Wondering about how to deal with a deflating balloon?

[jeebs]

Hi,
Not sure if this is asked in the right section, but I am doing something which involves moving a small car, and I am trying to make predictions from an air resistance perspective. I'm trying to come up with a rough expression for the drag force on a balloon as it deflates. I've started with the general expression for the drag force $$F_d = 1/2\rho AC_dv^2$$.
To simplify things I'm assuming a spherical balloon, which has a radius r_max when it is fully inflated and a radius r_min when it is fully deflated, so it goes from having surface area A = pi(r_max)² to pi(r_min)². I realize the surface area of a sphere is 4pi.r² but I need the area of the object presented to the oncoming air. I also realize that the velocity v is going to increase from zero to some maximum, but I'm ignoring that for now (perhaps unjustifiably, lol).

So assuming everything else (velocity v, air density rho and drag coefficient C_d) is kept constant, the balloon radius r determines the drag force F_d.

However, this is where I start to have problems, because I am not expecting r to decrease at a constant rate - my thinking is that, from the general spring force equation F=-kx, a balloon stretched (inflated) to the maximum is going to have a greater force trying to pull its molecules back to their original positions than if it is partially inflated. This means the rate at which air is forced out (ie. pressure decreases) falls with time.

I need to find out how r varies with time but all I can think of really is that its going to depend on the "stretchiness" of the balloon, ie. something analogous to the spring constant, k, and also the size of the hole that the air is escaping from. I'm not really sure where I should go from here, so if anyone has any ideas they think might be relevant I would love to hear them.

Thankyou.

 

[Baluncore]

However, this is where I start to have problems, because I am not expecting r to decrease at a constant rate - my thinking is that, from the general spring force equation F=-kx, a balloon stretched (inflated) to the maximum is going to have a greater force trying to pull its molecules back to their original positions than if it is partially inflated.
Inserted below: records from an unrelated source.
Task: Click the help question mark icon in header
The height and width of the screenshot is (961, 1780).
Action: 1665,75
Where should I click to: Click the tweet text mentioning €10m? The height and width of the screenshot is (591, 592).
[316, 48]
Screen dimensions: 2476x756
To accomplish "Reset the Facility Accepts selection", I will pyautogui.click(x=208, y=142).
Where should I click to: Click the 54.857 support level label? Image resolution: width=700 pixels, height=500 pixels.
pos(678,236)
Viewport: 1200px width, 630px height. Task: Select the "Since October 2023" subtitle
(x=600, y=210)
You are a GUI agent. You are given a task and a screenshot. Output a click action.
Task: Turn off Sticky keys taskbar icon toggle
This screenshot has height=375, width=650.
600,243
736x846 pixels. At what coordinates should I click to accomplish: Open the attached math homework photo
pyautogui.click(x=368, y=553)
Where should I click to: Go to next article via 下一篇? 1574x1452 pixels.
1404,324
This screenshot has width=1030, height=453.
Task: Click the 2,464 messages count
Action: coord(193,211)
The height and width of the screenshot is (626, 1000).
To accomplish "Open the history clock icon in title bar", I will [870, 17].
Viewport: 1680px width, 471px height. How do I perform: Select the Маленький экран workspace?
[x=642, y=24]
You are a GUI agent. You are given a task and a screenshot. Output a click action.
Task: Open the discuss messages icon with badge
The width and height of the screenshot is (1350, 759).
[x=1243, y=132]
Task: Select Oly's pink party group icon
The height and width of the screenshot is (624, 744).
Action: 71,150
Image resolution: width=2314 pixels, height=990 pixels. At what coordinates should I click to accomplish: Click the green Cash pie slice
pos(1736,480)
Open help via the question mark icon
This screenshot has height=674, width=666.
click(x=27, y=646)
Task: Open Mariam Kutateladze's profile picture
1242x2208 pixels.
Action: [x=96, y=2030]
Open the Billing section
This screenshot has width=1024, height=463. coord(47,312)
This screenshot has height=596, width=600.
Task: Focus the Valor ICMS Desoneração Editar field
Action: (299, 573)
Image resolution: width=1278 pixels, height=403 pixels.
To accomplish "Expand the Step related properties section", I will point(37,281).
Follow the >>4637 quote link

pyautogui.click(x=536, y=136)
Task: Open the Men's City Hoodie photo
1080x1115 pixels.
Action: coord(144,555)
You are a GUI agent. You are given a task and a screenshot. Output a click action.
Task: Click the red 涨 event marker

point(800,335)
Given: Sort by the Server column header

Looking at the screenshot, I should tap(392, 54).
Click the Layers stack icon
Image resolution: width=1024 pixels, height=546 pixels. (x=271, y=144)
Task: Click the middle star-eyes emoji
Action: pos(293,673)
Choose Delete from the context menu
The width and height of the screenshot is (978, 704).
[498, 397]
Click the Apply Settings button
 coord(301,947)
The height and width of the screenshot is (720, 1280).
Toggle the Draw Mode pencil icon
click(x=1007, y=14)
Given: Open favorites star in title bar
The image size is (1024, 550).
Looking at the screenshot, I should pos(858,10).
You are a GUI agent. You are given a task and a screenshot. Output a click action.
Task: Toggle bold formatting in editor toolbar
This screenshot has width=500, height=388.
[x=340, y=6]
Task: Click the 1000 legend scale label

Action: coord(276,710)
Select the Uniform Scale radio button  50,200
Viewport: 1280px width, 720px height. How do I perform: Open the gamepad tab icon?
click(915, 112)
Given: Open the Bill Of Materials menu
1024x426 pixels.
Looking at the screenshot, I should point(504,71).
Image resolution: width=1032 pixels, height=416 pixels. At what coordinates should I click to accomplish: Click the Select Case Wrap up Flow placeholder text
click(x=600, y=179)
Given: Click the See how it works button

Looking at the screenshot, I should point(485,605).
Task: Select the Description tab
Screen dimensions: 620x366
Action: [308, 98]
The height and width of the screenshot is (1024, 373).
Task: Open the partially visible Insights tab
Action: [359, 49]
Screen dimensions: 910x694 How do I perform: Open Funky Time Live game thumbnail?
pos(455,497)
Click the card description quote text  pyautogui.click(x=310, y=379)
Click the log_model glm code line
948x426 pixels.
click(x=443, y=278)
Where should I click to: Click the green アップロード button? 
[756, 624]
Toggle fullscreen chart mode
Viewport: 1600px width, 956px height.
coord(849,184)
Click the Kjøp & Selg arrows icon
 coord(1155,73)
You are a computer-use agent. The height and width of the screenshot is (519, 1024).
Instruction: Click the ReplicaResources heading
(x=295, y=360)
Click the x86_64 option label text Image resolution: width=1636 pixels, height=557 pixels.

This means the rate at which air is forced out (ie. pressure decreases) falls with time.

I am not surprised you are confused. It is counter intuitive, the internal pressure rises as the balloon deflates.

The pressure difference across the balloon surface is determined by the tension in the surface and the radius of curvature of the surface, P = Ts / Rc. For that reason the pressure required to inflate a balloon is inversely proportional to the diameter of the balloon. As a balloon deflates the internal air pressure increases until tension in the skin is lost. Energy is not being stored so much in the compression of the air, as it is in the tension of the surface.

That explains why the airflow through the tube from the deflating balloon is slow at first, then increases to a maximum just before tension is lost. Since the balloon volume is the cube of the radius, the radius of a deflating balloon reduces slowly at first, then becomes very rapid towards the end.

For the purpose of propulsion, the higher velocity jet at the end of deflation is an advantage, but the area of the balloon, as far as the drag computation is concerned, will decrease approximately linearly with time.